Two conservancy workers, who will be attached to a push cart each, will collect the waste from the residents. The residents will have to handover dry and wet wastes separately to the workers.

June 10, 2014 11:13 am | Updated November 16, 2021 09:29 pm IST - COIMBATORE:

The new push carts introduced in Ward 44 of Coimbatore Corporation. Photo: M. Periasamy

The new push carts introduced in Ward 44 of Coimbatore Corporation. Photo: M. Periasamy

Coimbatore Corporation has planned to improve the waste collection in all the 100 Wards based on the success it had had in Ward 44.

According to Corporation Commissioner G. Latha, the civic body with help from a team from Warrangal, Telangana, experimented on a new waste collection system by redesigning push carts, collecting unmixed waste and educating conservancy workers and also residents.

The new push carts will have four plastic bins for wet, degradable waste and six to eight bags for collecting a variety of dry waste. Two conservancy workers, who will be attached to a push cart each, will collect the waste from the residents. The residents will have to handover dry and wet wastes separately to the workers.

The workers, in turn, will dump the wet waste in the bins and then segregate and categorise the dry waste to dump them accordingly in the bags. This segregation of waste at the residents’ door steps helps the workers collect waste at go one ago — meaning they need not empty the bins to return for collecting waste, says Suresh Bhandari, a member of the team from Warrangal.
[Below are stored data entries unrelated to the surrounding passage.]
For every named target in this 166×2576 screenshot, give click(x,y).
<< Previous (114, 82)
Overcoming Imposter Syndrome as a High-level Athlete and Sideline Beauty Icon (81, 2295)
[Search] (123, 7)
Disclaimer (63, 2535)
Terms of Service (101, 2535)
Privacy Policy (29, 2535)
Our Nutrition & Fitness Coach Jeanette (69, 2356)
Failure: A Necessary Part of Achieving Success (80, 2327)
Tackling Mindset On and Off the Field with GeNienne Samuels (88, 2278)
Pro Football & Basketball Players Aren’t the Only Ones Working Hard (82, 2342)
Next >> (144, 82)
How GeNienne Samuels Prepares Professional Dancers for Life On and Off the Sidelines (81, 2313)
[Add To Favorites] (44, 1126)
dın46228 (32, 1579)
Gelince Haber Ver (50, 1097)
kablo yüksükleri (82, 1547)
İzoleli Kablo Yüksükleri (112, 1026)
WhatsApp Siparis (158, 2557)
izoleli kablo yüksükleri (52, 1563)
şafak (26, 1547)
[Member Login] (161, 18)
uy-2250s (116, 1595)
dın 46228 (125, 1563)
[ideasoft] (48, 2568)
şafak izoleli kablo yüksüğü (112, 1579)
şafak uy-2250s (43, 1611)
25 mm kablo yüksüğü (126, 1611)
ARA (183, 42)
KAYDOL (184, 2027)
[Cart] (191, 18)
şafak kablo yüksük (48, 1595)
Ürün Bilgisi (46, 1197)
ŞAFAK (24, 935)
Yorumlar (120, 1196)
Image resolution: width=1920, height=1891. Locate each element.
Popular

In the past few days, they worked with the conservancy workers in preparing route map, transport plan and monitoring plan. They also gave registers to workers to mark the households that did not mix wet and dry waste and those that did for follow-up action. Based on the success achieved in a part of the Ward 44, the Warrangal team and the Corporation officials will scale up the model to the entire city.
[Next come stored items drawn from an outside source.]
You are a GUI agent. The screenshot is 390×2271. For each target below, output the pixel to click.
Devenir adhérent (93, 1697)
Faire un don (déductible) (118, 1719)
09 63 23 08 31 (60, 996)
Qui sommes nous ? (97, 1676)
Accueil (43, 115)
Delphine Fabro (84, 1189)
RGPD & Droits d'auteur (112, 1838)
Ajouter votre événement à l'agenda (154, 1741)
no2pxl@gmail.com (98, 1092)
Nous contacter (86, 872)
Ms. Latha says that the system will ensure that waste reached the Vellalore dump yard in a segregated fashion. And, the workers made money by segregating and selling plastic waste to recyclers. The Corporation will also stand to gain by minimising the number of lorry trips to the Vellalore dump yard.

Fine

Coimbatore Corporation, as part of its plan to improve waste collection, has planned to slap fine on those who litter waste. Commissioner G. Latha says that persons in charge of waste management will fine those who litter waste by issuing them challans with hand-held machines and collecting the fine. The Corporation will start with the fine collection system in Ward 23 (R.S. Puram) and slowly extend it to all the 100 Wards. It will begin with Ward 23 because it has done away with bins there. Once the new waste management system is extended to all the wards, it will also extend the fine collection system.